Belangrijkste responspunten ... 5

(3)

Inleiding

Het onderscheid tussen uitgaven voor onderhoud en uitgaven voor verbetering is niet altijd even duidelijk. In sommige projecten kan zelfs van beide sprake zijn. Dit fenomeen is niet nieuw. In de jaarrekening, bij de bepaling van de bedrijfswaarde en fiscaal werd dit onderscheid al aangebracht. Vanuit SBR-wonen wordt gestreefd naar eenduidigheid van definities, die breed worden gehanteerd. In dat kader is het wenselijk dat de scheidslijn tussen onderhoud en verbetering scherper wordt gedefinieerd. Verder is wenselijk gebleken om de definities voor uitgaven voor beheer aan te scherpen. Deze aanscherpingen zijn ook nodig ten behoeve van het marktwaardehandboek.

Door de introductie van beleidswaarde is dit onderscheid nu extra actueel, aangezien uitgaven voor onderhoud en beheer veel directer zichtbaar worden in de “waterval”. Derhalve is er voldoende aanleiding om de definities verder aan te scherpen. In het ter consultatie aangeboden memo is hier een voorstel voor gedaan, daarbij ten volle realiserend dat er altijd een grijs gebied is en zal blijven. Doelstelling van deze aanscherpingen is dan ook niet om dit grijze gebied te elimineren, maar wel om de nu aanwezige ruimte te verkleinen. De definitieaanscherpingen zien toe op toepassing begroting en verantwoording verslagjaar 2020 voor de beleidswaarde en de jaarrekening.

Daarnaast wordt voor zowel de onderhouds- als de beheerkosten nadere guidance gegeven voor de verwerking in de winst en verliesrekening.
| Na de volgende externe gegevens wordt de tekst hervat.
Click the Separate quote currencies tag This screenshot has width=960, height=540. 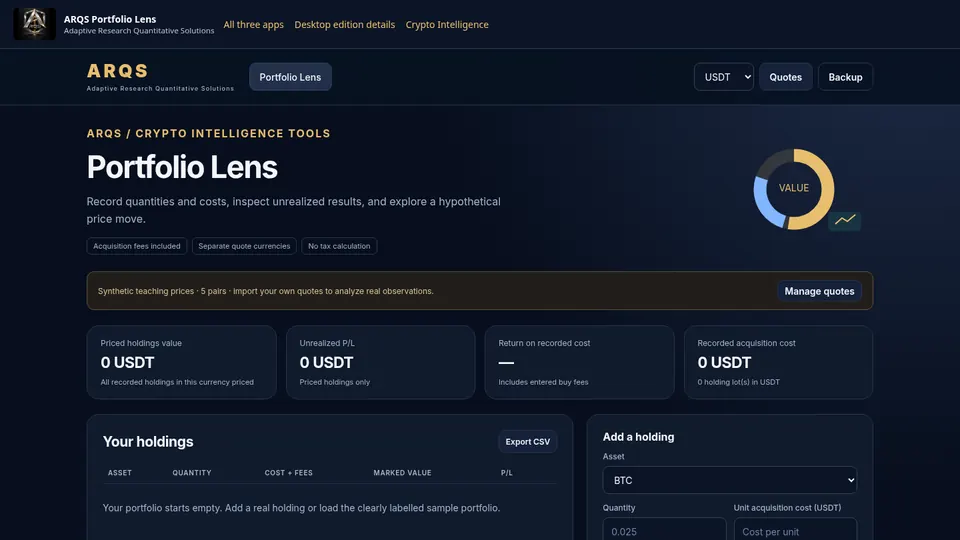(244, 246)
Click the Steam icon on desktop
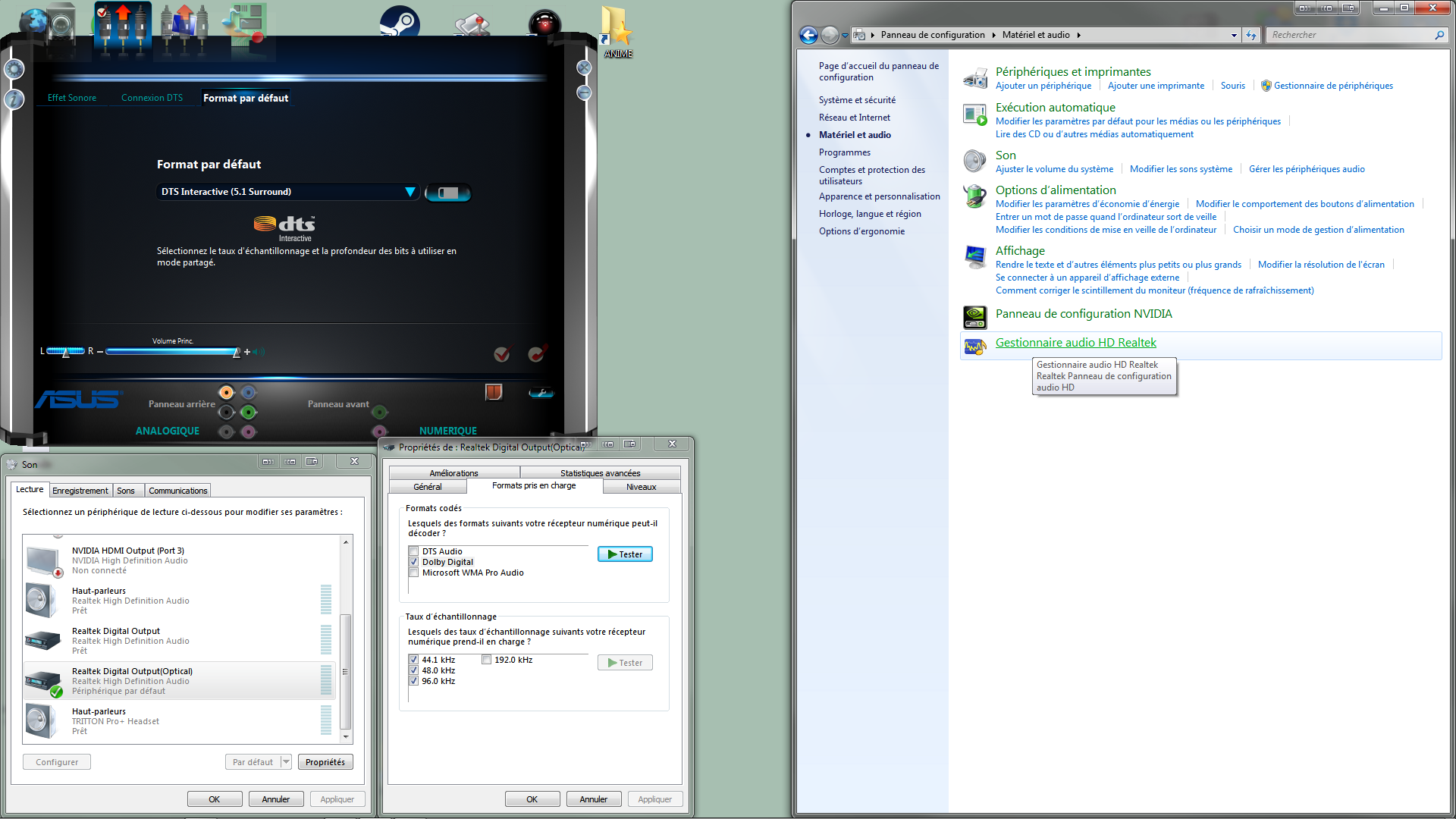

Vanuit SBR-wonen is het proces begeleid om te komen tot een uniformering van de definities voor onderhoud en beheer. BZK, Aw en WSW hebben ieder vanuit hun eigen verantwoordelijkheid input geleverd aan het memo dat vervolgens ter consultatie is aangeboden en breed is afgestemd met verschillende partijen. Het memo is afgestemd tussen BZK, WSW, Aw en besproken met een delegatie van accountants. Voorts is het memo ingebracht in de RJ werkgroep, de klankbordgroep marktwaarde, de expertgroep convenant (SBR-wonen) en de klankbordgroep Financiën (Aedes), om zodoende ook de input vanuit de corporatiesector te borgen. Daarnaast heeft afstemming plaatsgevonden met de auteur van de Vastgoed TaxatieWijzer Exploitatieuitgaven om de aangescherpte definitie hier ook in mee te nemen.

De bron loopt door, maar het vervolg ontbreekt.